==== DATASET CONTENT ====

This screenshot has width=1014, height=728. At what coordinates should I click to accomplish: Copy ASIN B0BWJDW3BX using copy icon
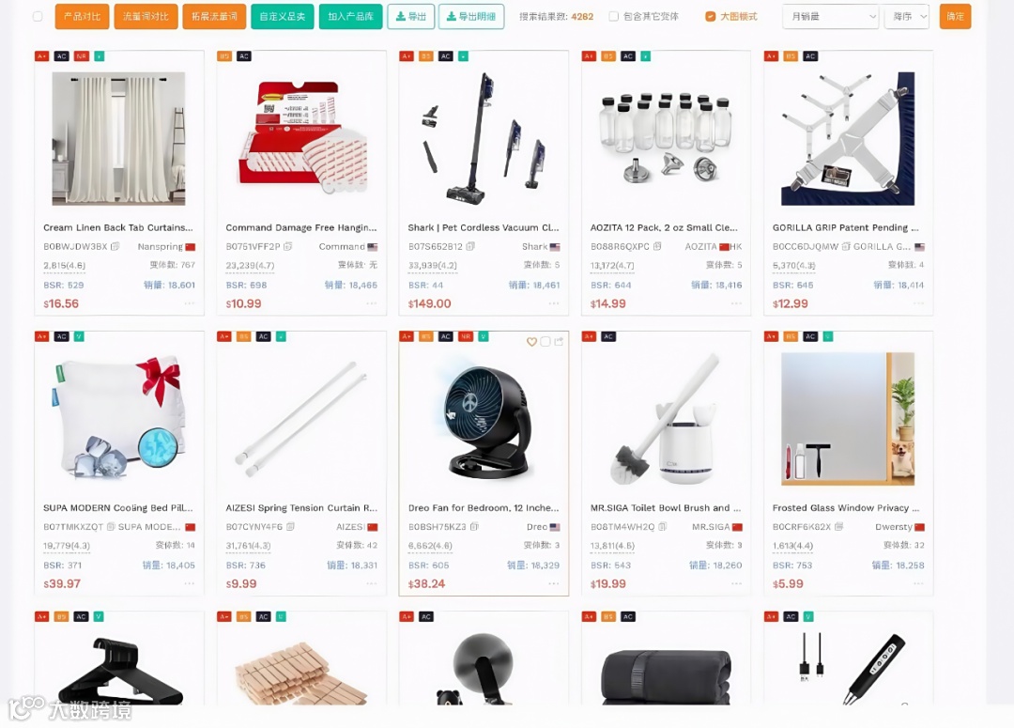115,246
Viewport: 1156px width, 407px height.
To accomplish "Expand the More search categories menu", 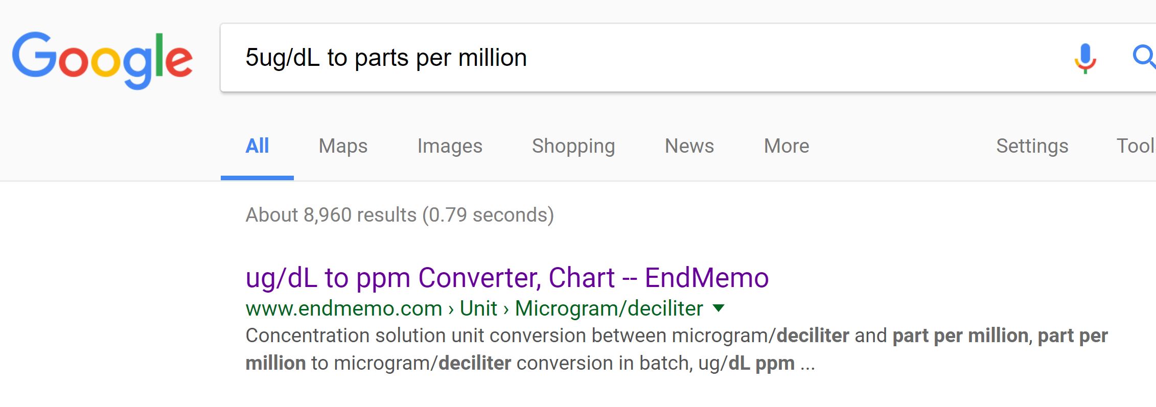I will click(x=785, y=146).
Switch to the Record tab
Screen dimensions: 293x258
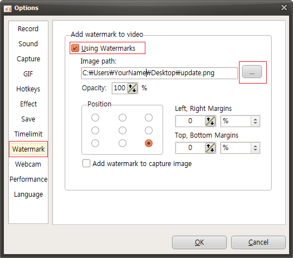[28, 29]
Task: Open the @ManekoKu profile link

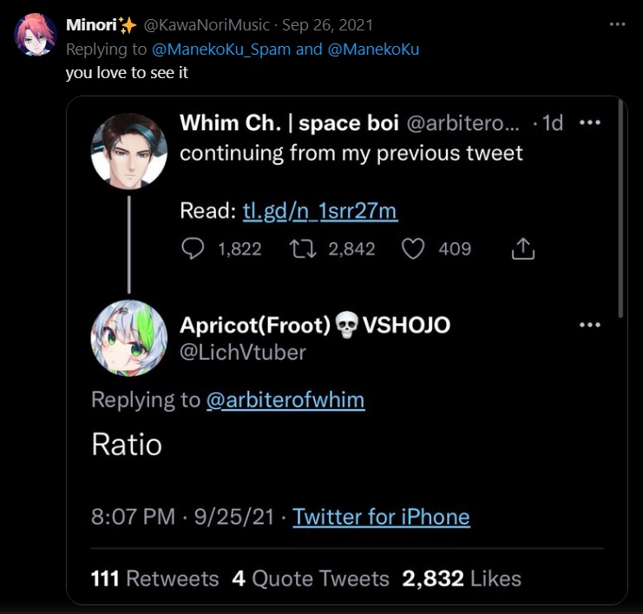Action: coord(373,50)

====

EXERCISE GOAL: Starting with the line that contains "Switch to the Record tab", give the lines again exactly as they appear through the last line of the data, pictures excluded.

TASK SOLUTION:
Switch to the Record tab
Screen dimensions: 293x258
[28, 29]
Task: Open the @ManekoKu profile link

Action: coord(373,50)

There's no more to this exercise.